Retailers have been pressured by declining sales and credit woes, posing difficulties for mall landlords, some of whom carry heavy-debt loads. Shopping-center owner General Growth Properties Inc. (GGP) is attempting to restructuring $27 billion in debt under bankruptcy protection.

Simon and other commercial-property owners have been selling stock to raise funds to cut their debt. Changes in dividend policies also have reaped savings for REITs.

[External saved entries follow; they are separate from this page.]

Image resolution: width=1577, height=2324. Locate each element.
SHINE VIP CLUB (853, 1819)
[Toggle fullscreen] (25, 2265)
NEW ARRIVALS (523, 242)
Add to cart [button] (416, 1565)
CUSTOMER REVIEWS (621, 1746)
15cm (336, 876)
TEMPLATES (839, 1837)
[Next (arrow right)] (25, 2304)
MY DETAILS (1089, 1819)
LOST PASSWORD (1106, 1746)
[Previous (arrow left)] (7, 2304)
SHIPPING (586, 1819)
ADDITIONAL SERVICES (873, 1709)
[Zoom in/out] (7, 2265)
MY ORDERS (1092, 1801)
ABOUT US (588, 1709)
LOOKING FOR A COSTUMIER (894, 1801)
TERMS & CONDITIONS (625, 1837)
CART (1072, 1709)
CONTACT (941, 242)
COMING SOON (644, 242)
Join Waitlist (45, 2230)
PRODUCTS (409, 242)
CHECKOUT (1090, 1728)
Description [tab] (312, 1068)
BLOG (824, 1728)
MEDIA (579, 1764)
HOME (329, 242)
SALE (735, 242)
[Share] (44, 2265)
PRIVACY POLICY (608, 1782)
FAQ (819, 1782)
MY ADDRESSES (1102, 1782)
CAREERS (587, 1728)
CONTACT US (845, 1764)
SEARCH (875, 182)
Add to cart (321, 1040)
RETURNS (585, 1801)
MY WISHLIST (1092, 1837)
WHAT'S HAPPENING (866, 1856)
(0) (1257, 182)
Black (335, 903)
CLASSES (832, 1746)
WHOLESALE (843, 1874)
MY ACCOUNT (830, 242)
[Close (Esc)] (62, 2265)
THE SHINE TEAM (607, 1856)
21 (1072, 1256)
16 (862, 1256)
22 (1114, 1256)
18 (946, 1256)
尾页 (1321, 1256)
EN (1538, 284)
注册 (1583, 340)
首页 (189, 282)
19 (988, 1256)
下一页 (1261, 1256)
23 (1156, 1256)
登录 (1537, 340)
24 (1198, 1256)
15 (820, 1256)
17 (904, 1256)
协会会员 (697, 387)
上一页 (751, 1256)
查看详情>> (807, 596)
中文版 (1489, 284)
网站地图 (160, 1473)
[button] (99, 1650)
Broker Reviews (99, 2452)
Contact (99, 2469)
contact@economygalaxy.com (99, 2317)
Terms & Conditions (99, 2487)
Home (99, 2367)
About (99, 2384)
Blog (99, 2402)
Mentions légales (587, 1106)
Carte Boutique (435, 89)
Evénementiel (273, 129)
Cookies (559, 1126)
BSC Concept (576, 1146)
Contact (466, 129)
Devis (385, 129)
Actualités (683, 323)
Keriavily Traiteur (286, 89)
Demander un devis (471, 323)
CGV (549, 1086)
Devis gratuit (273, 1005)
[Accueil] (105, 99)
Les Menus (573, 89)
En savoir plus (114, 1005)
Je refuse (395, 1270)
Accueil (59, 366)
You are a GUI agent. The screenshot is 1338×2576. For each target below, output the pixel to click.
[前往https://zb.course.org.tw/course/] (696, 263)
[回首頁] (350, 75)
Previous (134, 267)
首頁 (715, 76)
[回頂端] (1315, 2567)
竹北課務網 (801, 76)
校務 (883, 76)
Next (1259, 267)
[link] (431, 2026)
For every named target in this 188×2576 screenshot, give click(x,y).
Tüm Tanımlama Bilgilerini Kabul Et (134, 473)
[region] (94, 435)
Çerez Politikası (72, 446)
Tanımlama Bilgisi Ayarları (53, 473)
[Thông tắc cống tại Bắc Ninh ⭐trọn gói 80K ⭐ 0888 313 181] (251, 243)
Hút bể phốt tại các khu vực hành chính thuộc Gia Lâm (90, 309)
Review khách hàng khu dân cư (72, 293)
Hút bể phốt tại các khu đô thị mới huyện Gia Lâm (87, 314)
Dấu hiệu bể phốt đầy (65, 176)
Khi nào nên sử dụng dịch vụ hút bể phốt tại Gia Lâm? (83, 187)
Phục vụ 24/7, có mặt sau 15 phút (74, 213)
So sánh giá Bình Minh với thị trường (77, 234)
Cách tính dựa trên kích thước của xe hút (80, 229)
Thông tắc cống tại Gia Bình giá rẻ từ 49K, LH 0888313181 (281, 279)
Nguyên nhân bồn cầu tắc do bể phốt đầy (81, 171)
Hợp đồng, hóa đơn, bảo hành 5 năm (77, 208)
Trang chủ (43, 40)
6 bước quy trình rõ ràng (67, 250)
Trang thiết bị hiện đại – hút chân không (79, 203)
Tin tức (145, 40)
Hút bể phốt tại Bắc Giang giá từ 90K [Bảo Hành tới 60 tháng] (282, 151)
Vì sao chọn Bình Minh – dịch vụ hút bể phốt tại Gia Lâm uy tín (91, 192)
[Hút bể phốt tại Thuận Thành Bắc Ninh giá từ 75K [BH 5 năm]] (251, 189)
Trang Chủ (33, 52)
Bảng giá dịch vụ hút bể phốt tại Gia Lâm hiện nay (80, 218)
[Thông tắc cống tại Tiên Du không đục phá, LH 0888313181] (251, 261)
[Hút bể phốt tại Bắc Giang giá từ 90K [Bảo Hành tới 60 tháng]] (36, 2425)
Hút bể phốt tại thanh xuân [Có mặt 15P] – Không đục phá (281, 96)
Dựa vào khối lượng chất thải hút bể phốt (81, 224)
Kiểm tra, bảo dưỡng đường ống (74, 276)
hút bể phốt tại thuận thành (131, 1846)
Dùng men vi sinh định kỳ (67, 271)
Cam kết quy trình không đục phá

The company reported earnings of $113.3 million, or 45 cents a share, up from $99.3 million, or 39 cents a share, a year earlier. Funds from operations, a key profitability measure for REITs, rose 10% to $1.61 a share as revenue increased 2.6% to $918.5 million.

Analysts polled by Thomson Reuters most recently were looking for earnings of 25 cents, funds from operations of $1.48 and revenue of $886 million.

At the regional malls business, occupancy rates fell to 90.8% from 91.7% while average rents increased 6.8%. Outlet occupancy declined to 96.9% from 97.9% and rents rose 11%. Comparable-store sales per square foot were down 7.3% at malls and declined 0.7% at outlets.

Meanwhile, the company lowered its 2009 earnings view to $1.45 to $1.60 and funds from operations target to $6.05 to $6.20, compared with $6.40 to $6.60.